───── Record list ─────

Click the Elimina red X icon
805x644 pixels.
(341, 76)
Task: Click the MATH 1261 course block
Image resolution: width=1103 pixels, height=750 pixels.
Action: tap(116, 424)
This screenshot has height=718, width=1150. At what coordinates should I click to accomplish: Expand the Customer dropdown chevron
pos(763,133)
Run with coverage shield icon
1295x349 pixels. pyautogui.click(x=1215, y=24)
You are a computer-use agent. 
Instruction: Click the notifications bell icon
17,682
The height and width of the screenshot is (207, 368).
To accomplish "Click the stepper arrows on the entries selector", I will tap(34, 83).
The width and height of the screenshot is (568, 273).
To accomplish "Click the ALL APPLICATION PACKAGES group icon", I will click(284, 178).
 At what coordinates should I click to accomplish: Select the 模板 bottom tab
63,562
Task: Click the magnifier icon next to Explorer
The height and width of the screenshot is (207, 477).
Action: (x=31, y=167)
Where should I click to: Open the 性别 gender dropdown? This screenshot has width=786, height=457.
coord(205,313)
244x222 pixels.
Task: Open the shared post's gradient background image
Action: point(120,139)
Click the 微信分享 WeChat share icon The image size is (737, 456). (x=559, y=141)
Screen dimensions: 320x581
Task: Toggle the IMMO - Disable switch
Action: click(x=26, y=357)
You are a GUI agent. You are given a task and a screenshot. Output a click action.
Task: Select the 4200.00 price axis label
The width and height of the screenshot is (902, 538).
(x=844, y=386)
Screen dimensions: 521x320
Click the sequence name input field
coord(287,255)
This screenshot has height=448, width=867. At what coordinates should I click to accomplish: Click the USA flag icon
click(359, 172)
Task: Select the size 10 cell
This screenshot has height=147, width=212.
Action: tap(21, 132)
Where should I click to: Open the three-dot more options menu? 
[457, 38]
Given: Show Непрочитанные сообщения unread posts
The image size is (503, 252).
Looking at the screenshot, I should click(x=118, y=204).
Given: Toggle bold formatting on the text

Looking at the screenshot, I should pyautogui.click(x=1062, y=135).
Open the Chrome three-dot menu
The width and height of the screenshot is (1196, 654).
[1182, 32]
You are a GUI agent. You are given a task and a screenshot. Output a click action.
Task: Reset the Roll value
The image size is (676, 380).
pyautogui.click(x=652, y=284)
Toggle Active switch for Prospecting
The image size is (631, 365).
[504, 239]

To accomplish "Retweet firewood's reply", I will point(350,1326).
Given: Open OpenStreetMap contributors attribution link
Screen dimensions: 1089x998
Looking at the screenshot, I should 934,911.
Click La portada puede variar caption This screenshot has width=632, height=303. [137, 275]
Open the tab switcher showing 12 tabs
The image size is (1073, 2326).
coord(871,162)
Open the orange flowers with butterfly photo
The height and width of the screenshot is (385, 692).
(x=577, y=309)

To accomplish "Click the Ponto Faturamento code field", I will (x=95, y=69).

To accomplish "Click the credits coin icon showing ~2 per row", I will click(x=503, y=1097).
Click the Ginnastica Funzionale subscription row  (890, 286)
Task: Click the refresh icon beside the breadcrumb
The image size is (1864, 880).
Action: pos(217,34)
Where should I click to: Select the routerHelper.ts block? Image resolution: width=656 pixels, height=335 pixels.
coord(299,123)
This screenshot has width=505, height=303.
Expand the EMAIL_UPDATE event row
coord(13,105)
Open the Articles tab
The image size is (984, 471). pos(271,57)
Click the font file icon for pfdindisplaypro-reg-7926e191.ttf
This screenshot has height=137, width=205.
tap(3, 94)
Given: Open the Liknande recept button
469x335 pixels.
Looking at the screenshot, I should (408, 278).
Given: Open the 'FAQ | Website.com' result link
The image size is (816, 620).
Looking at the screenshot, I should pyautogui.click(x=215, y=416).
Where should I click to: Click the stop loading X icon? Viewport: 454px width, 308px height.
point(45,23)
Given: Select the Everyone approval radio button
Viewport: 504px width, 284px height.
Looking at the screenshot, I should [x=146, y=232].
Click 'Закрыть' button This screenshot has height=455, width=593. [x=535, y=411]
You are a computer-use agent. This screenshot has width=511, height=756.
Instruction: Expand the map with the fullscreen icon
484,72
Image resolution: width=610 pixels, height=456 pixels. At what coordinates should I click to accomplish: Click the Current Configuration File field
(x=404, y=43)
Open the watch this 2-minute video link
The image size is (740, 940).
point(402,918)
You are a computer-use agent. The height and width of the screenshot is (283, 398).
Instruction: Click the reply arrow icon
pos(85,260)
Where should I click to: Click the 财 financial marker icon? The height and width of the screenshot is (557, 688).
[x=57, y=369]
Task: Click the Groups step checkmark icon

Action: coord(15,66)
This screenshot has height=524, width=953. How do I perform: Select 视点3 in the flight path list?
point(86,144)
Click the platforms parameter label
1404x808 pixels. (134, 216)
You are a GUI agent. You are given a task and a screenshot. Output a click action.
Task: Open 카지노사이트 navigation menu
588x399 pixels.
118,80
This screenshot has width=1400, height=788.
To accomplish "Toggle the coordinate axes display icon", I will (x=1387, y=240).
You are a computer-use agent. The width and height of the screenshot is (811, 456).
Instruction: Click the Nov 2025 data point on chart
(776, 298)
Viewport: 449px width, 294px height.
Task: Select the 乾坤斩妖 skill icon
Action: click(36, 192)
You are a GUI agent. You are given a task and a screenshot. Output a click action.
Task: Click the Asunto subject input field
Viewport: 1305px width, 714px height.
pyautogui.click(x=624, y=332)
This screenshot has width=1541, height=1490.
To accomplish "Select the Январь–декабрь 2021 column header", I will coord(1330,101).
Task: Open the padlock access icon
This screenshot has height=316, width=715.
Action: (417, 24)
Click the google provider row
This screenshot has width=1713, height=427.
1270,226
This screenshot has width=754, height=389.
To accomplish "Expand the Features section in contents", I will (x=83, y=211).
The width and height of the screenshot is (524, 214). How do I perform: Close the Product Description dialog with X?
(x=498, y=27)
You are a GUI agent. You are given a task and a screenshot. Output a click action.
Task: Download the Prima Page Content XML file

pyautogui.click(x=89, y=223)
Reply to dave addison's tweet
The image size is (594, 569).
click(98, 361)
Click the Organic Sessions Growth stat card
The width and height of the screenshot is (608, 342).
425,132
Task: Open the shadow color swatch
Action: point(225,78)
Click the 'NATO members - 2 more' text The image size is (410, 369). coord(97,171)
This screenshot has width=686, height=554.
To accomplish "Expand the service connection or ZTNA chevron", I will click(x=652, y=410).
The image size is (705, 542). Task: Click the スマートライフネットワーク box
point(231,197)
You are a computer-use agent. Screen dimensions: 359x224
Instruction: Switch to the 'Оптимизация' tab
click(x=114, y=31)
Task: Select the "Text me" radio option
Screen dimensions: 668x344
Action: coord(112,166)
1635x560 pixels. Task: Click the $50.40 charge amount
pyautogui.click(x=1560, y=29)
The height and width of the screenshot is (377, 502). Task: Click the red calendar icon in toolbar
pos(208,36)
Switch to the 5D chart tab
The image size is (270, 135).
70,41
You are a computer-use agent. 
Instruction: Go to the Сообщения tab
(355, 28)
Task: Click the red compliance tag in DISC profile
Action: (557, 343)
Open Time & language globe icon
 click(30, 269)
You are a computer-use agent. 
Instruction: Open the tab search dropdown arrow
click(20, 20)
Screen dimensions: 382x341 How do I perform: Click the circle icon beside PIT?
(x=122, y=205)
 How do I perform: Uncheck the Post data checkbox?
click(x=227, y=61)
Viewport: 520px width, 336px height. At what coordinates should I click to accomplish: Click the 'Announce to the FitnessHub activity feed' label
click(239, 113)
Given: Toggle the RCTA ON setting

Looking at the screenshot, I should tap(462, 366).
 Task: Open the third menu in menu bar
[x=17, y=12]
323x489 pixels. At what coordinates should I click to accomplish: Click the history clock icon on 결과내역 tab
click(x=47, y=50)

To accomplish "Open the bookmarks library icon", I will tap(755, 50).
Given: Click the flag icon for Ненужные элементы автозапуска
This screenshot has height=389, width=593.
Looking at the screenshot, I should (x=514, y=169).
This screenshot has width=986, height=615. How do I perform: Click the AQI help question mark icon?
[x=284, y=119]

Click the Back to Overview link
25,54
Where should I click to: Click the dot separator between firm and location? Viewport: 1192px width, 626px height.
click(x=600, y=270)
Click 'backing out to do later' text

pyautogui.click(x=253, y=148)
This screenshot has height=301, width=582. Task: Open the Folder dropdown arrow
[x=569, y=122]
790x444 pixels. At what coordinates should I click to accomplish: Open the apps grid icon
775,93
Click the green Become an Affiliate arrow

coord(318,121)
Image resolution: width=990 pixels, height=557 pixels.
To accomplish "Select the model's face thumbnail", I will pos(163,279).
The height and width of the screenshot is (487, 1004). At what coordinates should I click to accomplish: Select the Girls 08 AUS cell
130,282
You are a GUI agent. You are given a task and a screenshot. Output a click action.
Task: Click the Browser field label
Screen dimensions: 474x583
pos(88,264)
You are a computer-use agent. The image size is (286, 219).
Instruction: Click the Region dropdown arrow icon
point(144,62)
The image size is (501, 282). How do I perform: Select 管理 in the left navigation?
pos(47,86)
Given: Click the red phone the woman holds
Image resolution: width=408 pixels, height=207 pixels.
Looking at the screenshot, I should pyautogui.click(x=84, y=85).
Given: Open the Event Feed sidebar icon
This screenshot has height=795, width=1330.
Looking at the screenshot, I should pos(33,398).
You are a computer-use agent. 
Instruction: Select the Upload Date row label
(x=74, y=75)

─────

Exercise aim
Write out the data again, starting at the line containing "Given: Click the red phone the woman holds" and ending at the last line of the data. Switch "Event Feed" to "Activity Feed" and leave everything else unchanged.

In response
Given: Click the red phone the woman holds
Image resolution: width=408 pixels, height=207 pixels.
Looking at the screenshot, I should pyautogui.click(x=84, y=85).
Given: Open the Activity Feed sidebar icon
This screenshot has height=795, width=1330.
Looking at the screenshot, I should pos(33,398).
You are a computer-use agent. 
Instruction: Select the Upload Date row label
(x=74, y=75)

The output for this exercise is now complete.